You could also get Defilers, they'll really come in handy when fighting armies like nids and orks when your ap3 bolters really won't be needed but those templates will be the way to go when taking out those gaunts and stealers at long range.

By the way, Anthony...
You'll never kill my Death Guard....or Eldar ;]


----------



## traceman923 (Apr 14, 2008)

well thank u "johnny" a defiler wouldnt be a bad idea and about ur eldar and death guard once my army is done bring it


----------



## CATzeentch (Dec 25, 2007)

I have the same problem when going against nids, just need more rounds...and i havn't figured a good tzeentchy way to fix it...
But just a touch on the DG v. 1ksons, it comes down to rolling as they have similar survivability in most situations...


----------



## Psyan (Apr 6, 2008)

Winning battles like the ones mentioned above is about creating match-ups between units that are advantageous to your side.

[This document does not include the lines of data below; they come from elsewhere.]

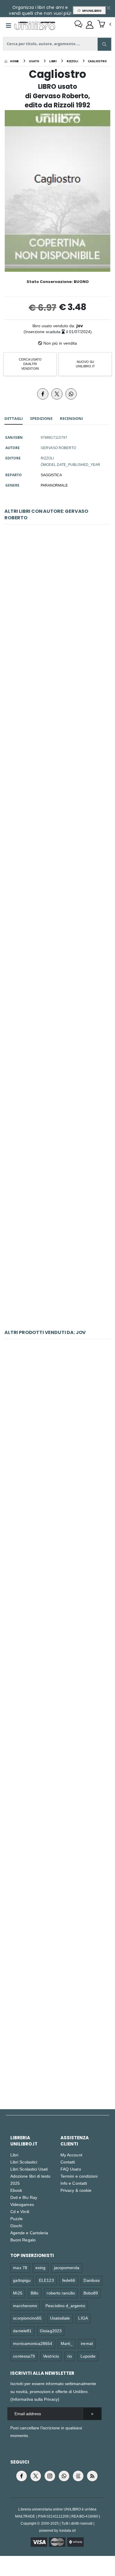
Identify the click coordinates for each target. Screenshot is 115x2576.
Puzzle (16, 2218)
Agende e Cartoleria (29, 2232)
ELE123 (46, 2280)
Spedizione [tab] (41, 418)
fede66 (68, 2280)
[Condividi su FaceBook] (42, 394)
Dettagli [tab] (13, 418)
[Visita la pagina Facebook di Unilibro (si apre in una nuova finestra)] (21, 2476)
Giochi (16, 2225)
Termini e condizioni (79, 2176)
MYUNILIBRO (90, 11)
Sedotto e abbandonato (57, 1419)
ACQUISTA (60, 646)
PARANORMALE (54, 485)
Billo (34, 2293)
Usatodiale (60, 2318)
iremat (87, 2343)
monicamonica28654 (32, 2343)
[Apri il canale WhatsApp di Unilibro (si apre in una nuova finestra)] (64, 2476)
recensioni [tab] (71, 418)
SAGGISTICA (51, 474)
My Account (71, 2155)
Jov (79, 325)
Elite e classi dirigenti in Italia (57, 1544)
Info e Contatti (73, 2183)
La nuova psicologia (57, 2047)
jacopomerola (67, 2267)
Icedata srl (67, 2530)
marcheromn (25, 2305)
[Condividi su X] (57, 394)
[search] (104, 44)
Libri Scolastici (23, 2162)
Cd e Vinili (19, 2211)
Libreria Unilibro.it (23, 2141)
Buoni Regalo (23, 2240)
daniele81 (22, 2330)
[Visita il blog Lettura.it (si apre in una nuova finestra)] (78, 2476)
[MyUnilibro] (89, 24)
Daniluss (91, 2280)
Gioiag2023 (51, 2330)
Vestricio (51, 2356)
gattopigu (22, 2280)
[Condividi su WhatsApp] (71, 394)
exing (40, 2267)
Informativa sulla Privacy (35, 2399)
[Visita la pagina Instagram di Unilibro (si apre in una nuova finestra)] (49, 2476)
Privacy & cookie (75, 2190)
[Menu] (8, 26)
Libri (14, 2155)
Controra (57, 1796)
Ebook (16, 2190)
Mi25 (17, 2293)
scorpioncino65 (27, 2318)
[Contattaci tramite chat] (78, 24)
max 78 (20, 2267)
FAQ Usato (70, 2169)
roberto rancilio (61, 2293)
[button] (104, 24)
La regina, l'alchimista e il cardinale (58, 604)
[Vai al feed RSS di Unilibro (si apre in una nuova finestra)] (92, 2476)
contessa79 (24, 2356)
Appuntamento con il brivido (57, 1670)
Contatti (67, 2162)
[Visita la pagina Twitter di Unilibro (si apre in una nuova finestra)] (35, 2476)
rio (69, 2356)
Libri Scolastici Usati (29, 2169)
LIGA (83, 2318)
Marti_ (67, 2343)
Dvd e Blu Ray (23, 2197)
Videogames (22, 2204)
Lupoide (88, 2356)
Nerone (57, 1130)
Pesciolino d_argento (65, 2305)
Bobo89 (90, 2293)
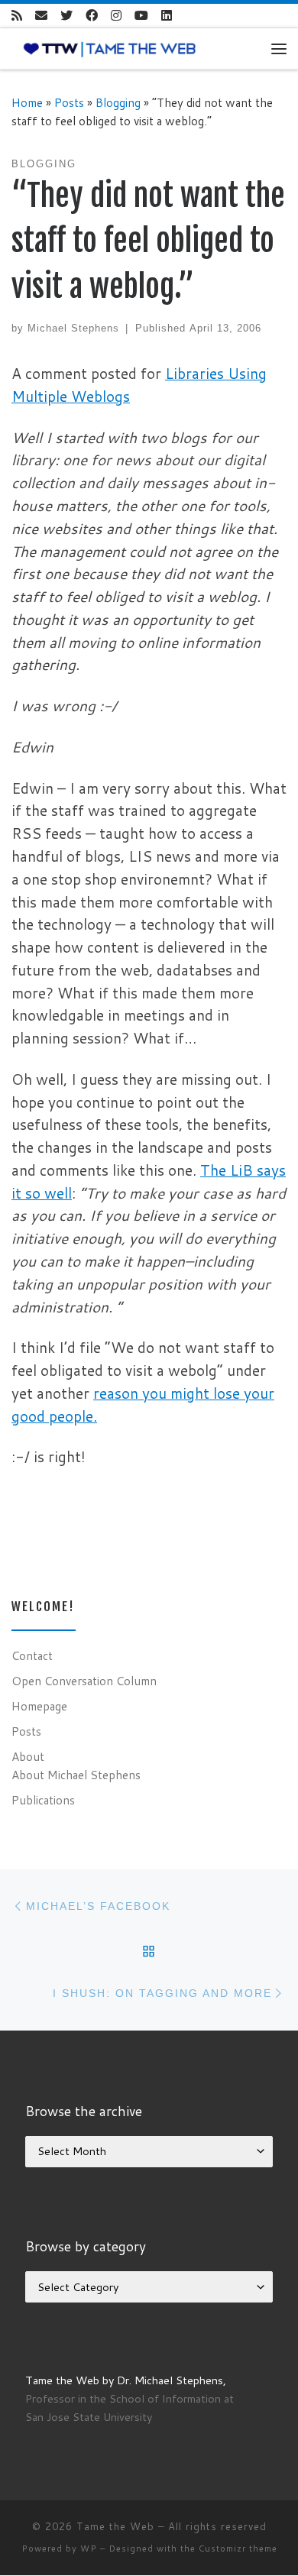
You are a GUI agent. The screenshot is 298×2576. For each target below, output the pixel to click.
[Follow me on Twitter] (66, 15)
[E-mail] (41, 15)
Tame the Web (115, 2526)
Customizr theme (238, 2548)
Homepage (39, 1705)
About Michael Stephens (76, 1774)
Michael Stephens (73, 328)
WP (88, 2548)
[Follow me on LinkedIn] (166, 15)
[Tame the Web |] (109, 48)
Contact (32, 1655)
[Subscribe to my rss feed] (16, 15)
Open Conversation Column (84, 1680)
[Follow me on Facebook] (92, 15)
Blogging (118, 102)
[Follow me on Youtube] (141, 15)
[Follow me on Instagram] (116, 15)
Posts (69, 102)
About (27, 1756)
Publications (43, 1799)
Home (27, 102)
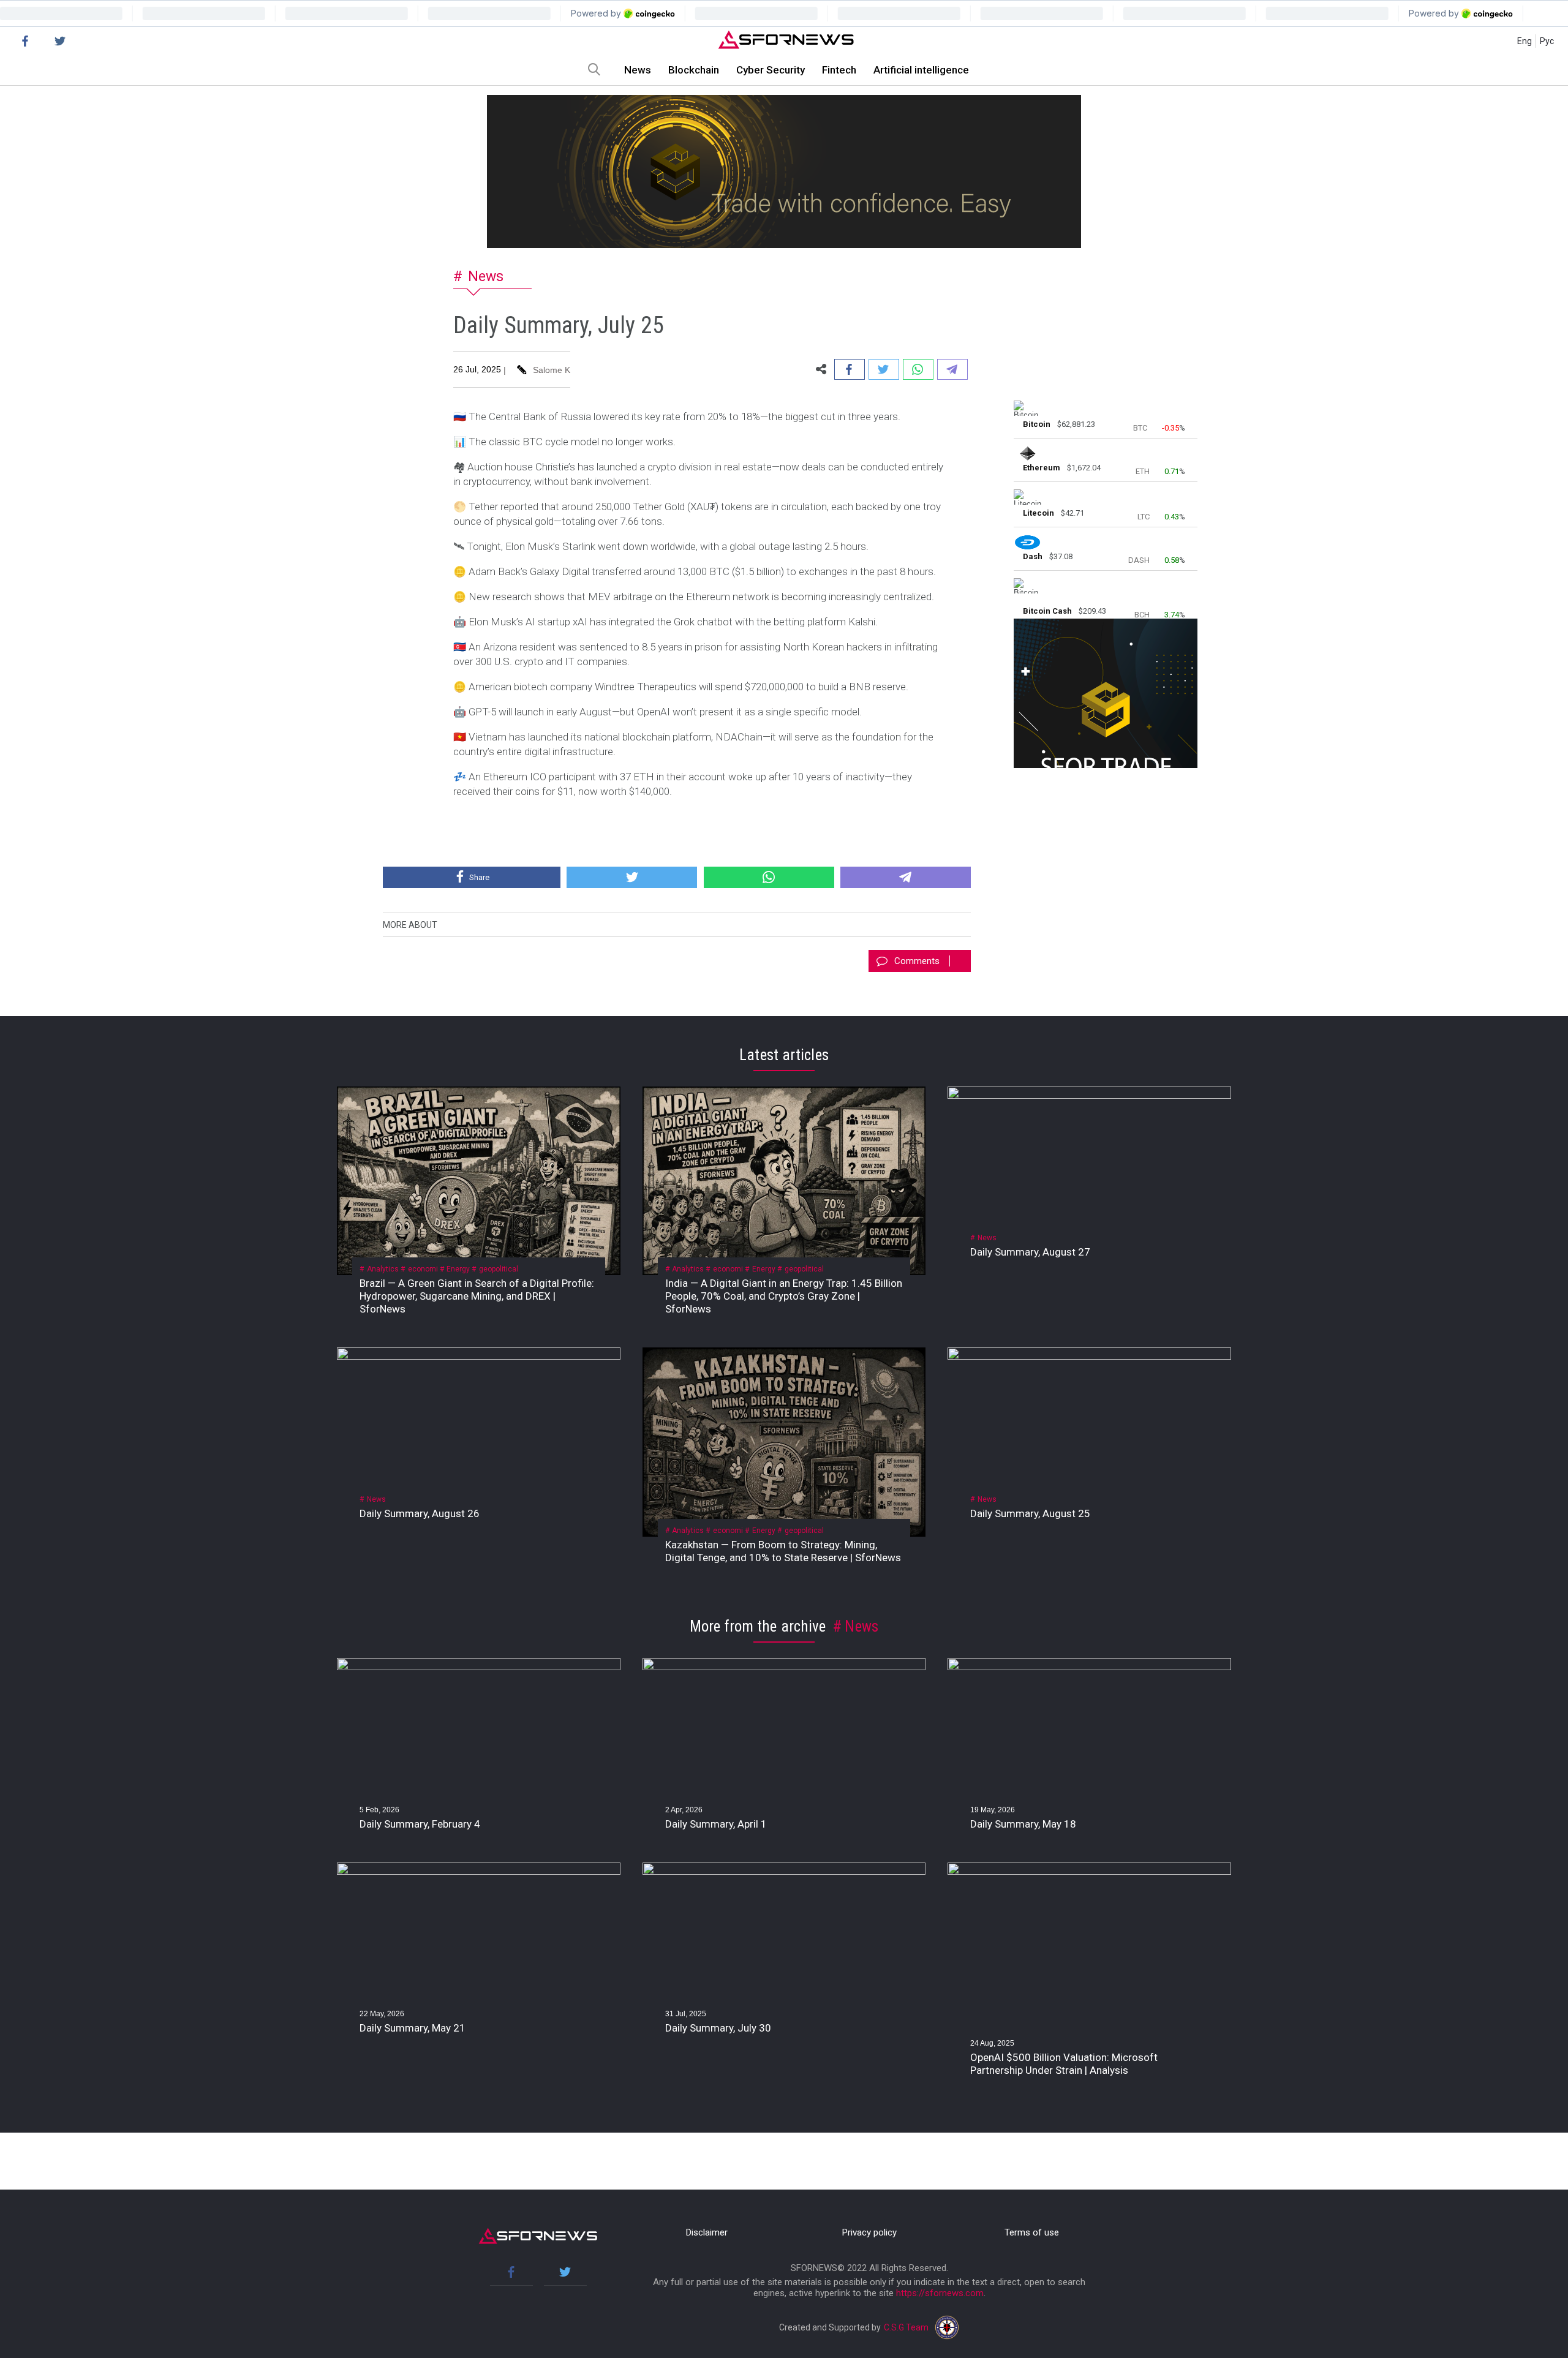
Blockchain (693, 70)
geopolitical (498, 1269)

For example... most people know that large numbers of relatively weak attacks eventually trump even the best invulnerable saves. This means that our beloved Rubrics are at a disadvantage against hordes of 'nids. To create a positive match-up, you need to put your Rubrics against his fewer-numbered, more Elite troops that make fewer, but higher strength attacks. Your invulnerable saves will ensure that you get more chances to kill them with either your Force Weapon (Rubrics) or Power Fist (Tzeentch-marked non-Rubrics).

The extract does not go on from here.